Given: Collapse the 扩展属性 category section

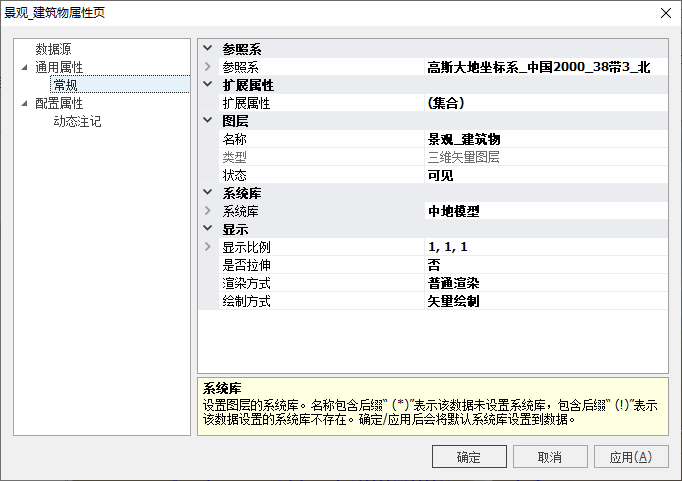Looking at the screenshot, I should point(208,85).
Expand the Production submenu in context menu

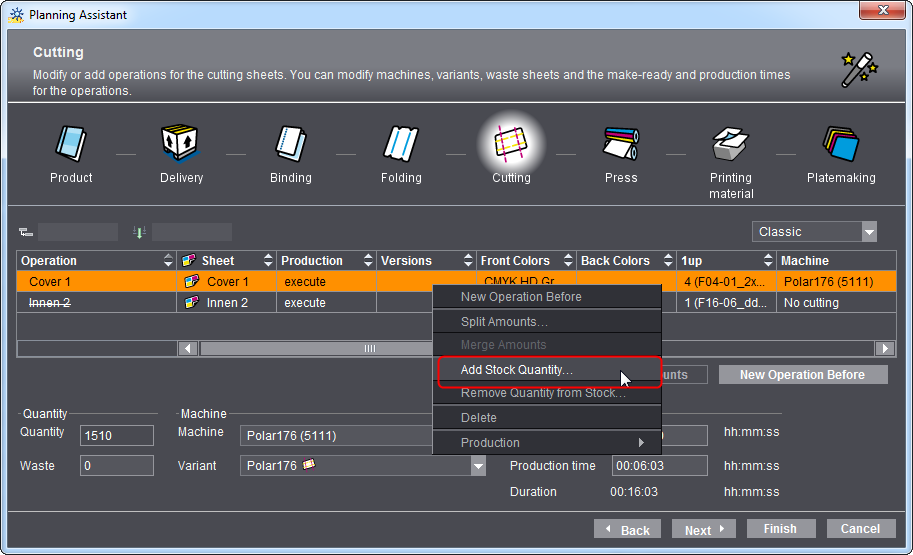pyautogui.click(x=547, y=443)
* * *
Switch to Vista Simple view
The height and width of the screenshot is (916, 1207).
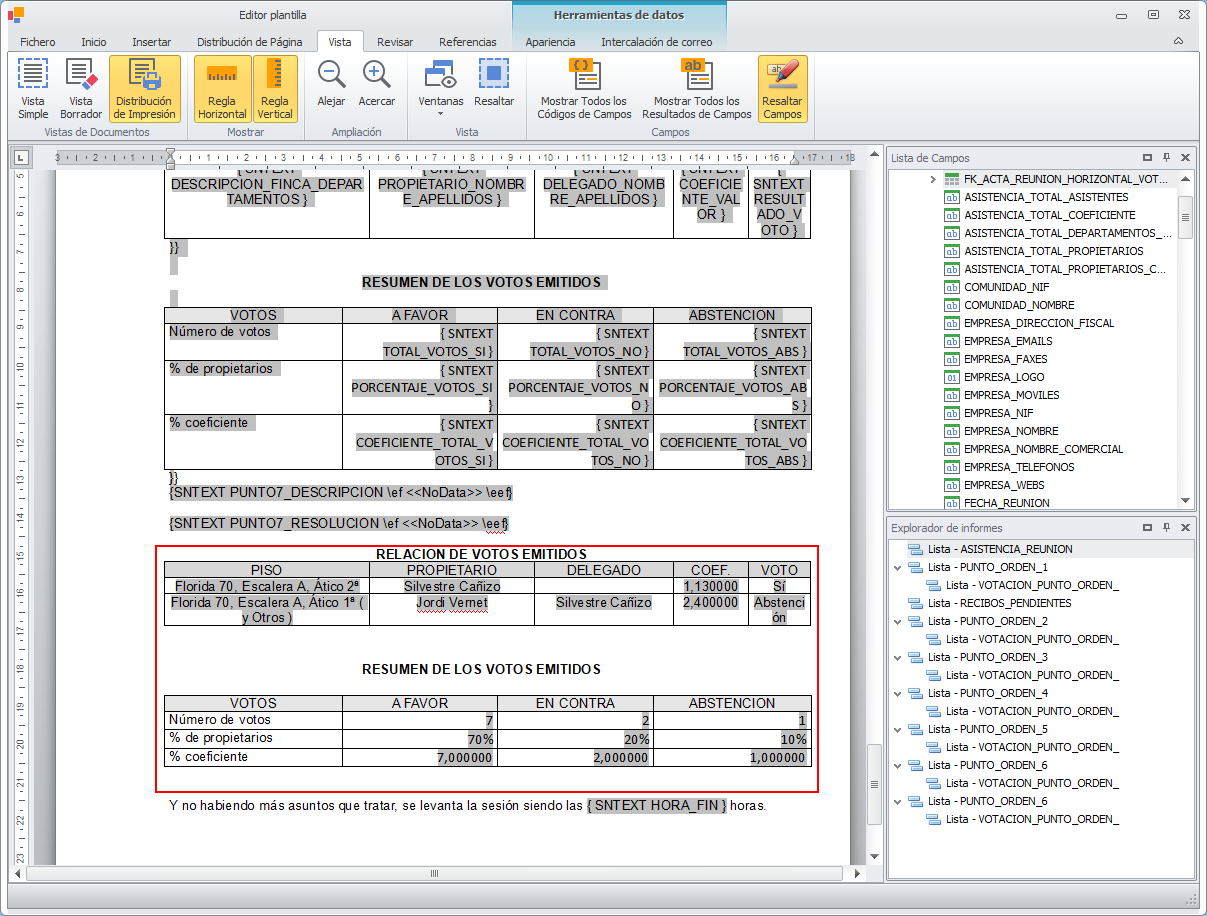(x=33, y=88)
---
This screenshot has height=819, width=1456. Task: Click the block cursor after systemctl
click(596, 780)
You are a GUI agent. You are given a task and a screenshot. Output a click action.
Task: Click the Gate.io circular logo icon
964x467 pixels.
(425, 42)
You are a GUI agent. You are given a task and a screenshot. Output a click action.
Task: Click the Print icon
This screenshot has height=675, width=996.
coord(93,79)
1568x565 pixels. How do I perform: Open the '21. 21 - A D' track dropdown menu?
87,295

**ACTIVITY**
Return all lines from the data above with "icon" in them.

**ANSWER FOR THIS EXERCISE**
Task: Click the Gate.io circular logo icon
Task: Click the Print icon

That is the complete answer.